WHAT TO DO: Pull every line containing "will" from the entries.

DATA LISTING:
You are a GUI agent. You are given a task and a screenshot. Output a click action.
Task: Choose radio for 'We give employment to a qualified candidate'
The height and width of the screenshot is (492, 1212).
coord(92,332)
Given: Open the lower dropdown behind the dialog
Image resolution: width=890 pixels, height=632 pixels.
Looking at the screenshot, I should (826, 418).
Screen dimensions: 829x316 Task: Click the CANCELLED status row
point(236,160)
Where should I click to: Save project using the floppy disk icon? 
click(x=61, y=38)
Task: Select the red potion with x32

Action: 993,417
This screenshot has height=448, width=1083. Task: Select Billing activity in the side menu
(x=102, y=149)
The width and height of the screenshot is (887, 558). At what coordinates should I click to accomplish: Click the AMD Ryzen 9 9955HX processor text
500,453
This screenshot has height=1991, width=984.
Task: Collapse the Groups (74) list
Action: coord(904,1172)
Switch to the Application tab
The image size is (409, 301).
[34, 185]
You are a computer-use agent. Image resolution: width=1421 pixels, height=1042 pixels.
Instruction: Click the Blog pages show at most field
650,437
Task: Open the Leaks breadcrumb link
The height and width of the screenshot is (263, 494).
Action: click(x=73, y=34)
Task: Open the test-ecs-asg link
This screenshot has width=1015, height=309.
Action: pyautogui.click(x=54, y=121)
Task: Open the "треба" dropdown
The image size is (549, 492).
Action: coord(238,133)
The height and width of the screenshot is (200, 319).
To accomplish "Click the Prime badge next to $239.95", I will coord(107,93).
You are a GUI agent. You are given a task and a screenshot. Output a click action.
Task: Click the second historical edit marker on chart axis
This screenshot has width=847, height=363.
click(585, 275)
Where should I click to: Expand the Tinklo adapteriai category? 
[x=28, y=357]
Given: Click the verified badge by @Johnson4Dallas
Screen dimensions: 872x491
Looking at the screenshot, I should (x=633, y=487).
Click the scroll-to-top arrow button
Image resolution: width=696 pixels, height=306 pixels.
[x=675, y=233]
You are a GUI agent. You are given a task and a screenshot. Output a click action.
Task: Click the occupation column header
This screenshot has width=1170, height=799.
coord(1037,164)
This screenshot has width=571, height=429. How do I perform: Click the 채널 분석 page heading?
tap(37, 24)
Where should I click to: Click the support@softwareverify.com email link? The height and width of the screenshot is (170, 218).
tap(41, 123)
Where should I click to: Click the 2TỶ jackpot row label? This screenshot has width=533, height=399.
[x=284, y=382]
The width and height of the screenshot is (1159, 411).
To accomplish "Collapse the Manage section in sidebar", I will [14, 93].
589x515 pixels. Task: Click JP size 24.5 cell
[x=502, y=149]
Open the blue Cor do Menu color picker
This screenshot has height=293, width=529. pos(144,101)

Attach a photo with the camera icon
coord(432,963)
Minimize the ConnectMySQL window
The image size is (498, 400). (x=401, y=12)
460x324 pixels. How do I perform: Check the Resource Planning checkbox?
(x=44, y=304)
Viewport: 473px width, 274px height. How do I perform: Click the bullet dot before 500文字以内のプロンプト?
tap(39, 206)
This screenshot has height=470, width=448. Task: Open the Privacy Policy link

OUTPUT BELOW:
To accomplish "Click the Prime badge next to $239.95", I will coord(107,93).
To accomplish "Collapse the Manage section in sidebar", I will [14, 93].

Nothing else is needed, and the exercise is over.